Baca berita tanpa iklan. Gabung Kompas.com+

Menelusur Kuburan Demi Temukan Anaknya yang Hilang

Kompas.com - 25/10/2008, 10:18 WIB

PAGI masih gelap. Nurhasanah (52) seperti biasa membangunkan putra keduanya, Yadin Muhyidin, untuk menunaikan shalat subuh. Tak ada prasangka sebelumnya, pagi itu terakhir kali Nur melihat anaknya yang sampai sekarang belum juga dia temukan. Yadin hilang setelah kisruh 14 Mei 1998.

Kamis pagi itu, setelah ia berangkat ke Pasar Senen sekitar pukul 09.00 WIB, keadaan Jakarta sudah tak menentu. Sepanjang perjalanan, Nur melihat beberapa pertokoan dan pusat perbelanjaan sudah dibakar, dan penjarahan terjadi di mana-mana.

Saat Nur tiba di rumah sekitar pukul 14.00 WIB, Yadin sudah pergi. Kakak sulung Yadin, Teti (35), mengatakan adiknya diajak teman untuk melihat situasi di luar yang makin kacau.

Pemuda usia 22 tahun itu sempat pulang ke rumah untuk makan sekitar pukul 12.30 WIB. Setelah itu ia pergi lagi dengan temannya untuk melihat kerusuhan. Siapa menyangka kepergiannya itu hingga sekarang, sudah hampir 10 tahun lebih.

Saat itu menjelang maghrib, ayah Yadin mulai resah dan mencari anaknya. Salah satu tetangga seberang rumah, Asep, mengatakan Yadin ditangkap tentara berbaju hijau dan dibawa ke Kepolisian Sektor Metro Tanjung Priuk.

Ayah Yadin pun mencarinya ke sana, tetapi kecewa yang didapat. Polisi hanya memberi keterangan Yadin sudah dibebaskan. Tapi tak ada surat apa pun perihal keluarnya Yadin dari Polsek, mengingat ratusan orang yang ditangkap saat itu.

Di catatan kepolisian, tertulis Yadin tak menjarah barang apapun. "Sejak itu saya dan ayahnya terus mencarinya di tempat teman-temannya, menelepon ke tempat saudara di Surabaya, Semarang, Tasik, Bandung, tapi tak ada kabar berita. Apa salah anak saya hingga ikut ditangkap, itu yang terus saya pikirkan. Padahal dia juga tak membawa barang jarahan," tutur Nurhasanah saat ditemui di kantor Kontras beberapa waktu lalu.
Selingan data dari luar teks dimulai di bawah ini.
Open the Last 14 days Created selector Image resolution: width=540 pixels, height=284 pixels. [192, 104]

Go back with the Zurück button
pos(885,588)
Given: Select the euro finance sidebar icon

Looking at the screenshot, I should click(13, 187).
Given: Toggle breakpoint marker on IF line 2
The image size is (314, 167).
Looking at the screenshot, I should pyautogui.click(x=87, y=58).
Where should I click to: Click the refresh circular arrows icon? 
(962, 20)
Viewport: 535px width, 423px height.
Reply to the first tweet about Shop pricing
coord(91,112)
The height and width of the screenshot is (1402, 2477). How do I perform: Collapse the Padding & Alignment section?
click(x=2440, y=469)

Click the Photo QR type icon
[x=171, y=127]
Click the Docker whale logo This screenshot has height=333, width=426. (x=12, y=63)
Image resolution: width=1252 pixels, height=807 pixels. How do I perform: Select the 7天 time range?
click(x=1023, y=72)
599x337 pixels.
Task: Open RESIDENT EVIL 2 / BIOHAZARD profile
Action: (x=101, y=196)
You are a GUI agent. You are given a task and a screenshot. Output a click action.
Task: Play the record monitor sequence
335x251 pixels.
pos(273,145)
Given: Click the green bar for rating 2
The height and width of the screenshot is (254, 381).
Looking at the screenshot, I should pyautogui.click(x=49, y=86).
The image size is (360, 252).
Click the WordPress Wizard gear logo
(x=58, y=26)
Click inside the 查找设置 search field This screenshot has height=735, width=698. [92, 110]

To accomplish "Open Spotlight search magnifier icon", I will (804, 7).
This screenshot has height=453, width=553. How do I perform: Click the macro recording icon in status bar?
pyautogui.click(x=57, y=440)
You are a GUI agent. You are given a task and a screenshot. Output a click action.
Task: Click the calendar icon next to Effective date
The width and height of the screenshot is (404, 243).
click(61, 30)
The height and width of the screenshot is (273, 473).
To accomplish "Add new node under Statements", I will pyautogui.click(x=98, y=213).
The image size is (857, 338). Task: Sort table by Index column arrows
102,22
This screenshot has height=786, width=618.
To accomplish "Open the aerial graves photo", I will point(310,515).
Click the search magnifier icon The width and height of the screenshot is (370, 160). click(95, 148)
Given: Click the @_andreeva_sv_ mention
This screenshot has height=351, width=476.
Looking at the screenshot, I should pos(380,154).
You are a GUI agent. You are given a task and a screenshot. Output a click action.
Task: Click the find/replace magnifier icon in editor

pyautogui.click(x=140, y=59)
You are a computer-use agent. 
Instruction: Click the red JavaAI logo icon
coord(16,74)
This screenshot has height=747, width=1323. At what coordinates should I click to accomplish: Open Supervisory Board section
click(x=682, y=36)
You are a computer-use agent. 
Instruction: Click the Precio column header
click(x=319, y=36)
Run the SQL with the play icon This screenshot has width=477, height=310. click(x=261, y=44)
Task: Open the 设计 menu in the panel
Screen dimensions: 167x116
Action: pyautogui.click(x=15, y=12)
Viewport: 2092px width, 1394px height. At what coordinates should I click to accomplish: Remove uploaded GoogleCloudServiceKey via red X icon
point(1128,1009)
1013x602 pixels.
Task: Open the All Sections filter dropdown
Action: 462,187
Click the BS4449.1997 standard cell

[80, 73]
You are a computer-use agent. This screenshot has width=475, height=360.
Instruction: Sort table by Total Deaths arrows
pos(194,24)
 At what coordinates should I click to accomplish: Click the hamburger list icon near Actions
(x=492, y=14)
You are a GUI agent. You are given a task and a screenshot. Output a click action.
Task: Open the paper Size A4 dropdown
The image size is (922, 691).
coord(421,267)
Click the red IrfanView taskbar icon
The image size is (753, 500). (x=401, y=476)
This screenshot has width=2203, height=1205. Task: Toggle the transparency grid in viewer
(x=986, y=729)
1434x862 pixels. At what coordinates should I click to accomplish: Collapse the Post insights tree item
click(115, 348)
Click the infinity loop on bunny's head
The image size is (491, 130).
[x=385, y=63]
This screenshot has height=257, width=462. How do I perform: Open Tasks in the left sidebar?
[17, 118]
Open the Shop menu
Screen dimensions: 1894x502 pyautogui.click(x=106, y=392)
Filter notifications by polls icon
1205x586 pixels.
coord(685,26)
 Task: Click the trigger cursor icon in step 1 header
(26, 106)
Dua minggu setelah kejadian hilangnya Yadin, Nur melapor ke Yayasan Lembaga Bantuan Hukum Indonesia (YLBHI) yang masih digawangi Munir waktu itu. Nur juga mencari di tempat ditemukannya banyak mayat seperti Bulak Kapal, Pulau Seribu, dan RSCM. Tapi usahanya nihil. Mayat anaknya belum juga ditemukan.

"Sampai saya dan beberapa keluarga korban orang hilang peristiwa 1997-1998 mendatangi setiap Presiden mulai dari Habibie, Gusdur, Megawati, tapi tak ada yang mau mengungkap kasus orang hilang ini," jelas wanita yang sehari-hari menjual gado-gado ini.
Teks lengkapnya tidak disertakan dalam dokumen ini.